## What the task asks
Could you copy each line of the entries that contains "link"?

## Records shown
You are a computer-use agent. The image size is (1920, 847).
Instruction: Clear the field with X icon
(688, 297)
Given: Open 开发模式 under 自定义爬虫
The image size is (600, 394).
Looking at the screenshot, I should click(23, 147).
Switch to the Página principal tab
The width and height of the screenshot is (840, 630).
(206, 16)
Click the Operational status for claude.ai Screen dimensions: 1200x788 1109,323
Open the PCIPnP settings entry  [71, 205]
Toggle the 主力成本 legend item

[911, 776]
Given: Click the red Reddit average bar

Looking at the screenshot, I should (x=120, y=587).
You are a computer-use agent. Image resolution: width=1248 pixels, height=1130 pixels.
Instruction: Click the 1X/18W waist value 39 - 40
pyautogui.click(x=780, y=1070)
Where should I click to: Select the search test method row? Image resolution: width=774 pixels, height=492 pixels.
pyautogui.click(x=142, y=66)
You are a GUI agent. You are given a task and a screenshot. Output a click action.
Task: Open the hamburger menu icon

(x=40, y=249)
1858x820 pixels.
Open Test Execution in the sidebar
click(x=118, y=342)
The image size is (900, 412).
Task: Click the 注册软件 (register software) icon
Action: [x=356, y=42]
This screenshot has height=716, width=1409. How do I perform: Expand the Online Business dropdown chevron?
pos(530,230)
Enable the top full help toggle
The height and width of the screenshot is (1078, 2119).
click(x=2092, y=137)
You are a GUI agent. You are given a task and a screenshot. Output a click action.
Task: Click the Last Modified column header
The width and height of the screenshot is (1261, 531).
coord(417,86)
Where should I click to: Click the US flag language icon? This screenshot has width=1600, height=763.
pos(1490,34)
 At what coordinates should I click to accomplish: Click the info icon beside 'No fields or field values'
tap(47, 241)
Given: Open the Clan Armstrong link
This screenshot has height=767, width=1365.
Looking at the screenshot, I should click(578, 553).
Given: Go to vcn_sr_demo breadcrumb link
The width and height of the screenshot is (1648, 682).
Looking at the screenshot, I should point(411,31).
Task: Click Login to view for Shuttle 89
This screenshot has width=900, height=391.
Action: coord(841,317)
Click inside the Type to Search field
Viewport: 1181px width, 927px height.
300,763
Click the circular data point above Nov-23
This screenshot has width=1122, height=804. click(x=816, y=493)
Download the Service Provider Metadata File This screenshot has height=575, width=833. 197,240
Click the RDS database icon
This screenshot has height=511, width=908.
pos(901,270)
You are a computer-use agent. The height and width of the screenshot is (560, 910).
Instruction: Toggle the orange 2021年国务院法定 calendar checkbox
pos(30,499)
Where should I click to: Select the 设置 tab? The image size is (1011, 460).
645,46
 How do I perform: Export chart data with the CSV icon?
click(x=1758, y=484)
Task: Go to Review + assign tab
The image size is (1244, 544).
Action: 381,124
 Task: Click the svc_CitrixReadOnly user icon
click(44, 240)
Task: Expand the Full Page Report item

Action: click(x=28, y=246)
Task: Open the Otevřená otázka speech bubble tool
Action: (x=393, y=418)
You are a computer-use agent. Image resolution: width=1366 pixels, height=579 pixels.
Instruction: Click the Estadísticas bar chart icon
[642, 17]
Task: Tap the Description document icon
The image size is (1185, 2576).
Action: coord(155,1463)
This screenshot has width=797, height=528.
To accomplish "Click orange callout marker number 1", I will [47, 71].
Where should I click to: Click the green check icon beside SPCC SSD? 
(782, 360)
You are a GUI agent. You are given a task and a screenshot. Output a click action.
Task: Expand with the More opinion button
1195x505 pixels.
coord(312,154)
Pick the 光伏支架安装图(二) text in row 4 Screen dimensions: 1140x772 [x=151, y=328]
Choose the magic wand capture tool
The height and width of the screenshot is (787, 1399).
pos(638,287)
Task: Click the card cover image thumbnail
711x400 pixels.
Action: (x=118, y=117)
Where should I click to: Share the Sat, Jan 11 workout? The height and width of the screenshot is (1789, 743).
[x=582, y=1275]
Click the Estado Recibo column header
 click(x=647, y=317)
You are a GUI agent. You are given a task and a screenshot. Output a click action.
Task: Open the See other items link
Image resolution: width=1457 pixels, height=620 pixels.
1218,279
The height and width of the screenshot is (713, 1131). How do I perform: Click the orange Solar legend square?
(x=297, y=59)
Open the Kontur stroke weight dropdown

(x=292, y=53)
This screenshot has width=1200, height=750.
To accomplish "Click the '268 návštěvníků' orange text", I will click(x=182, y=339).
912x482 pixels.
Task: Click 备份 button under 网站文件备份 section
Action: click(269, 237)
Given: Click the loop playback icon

## Answer to this exercise
Given: Open the Clan Armstrong link
Given: Go to vcn_sr_demo breadcrumb link
Task: Open the See other items link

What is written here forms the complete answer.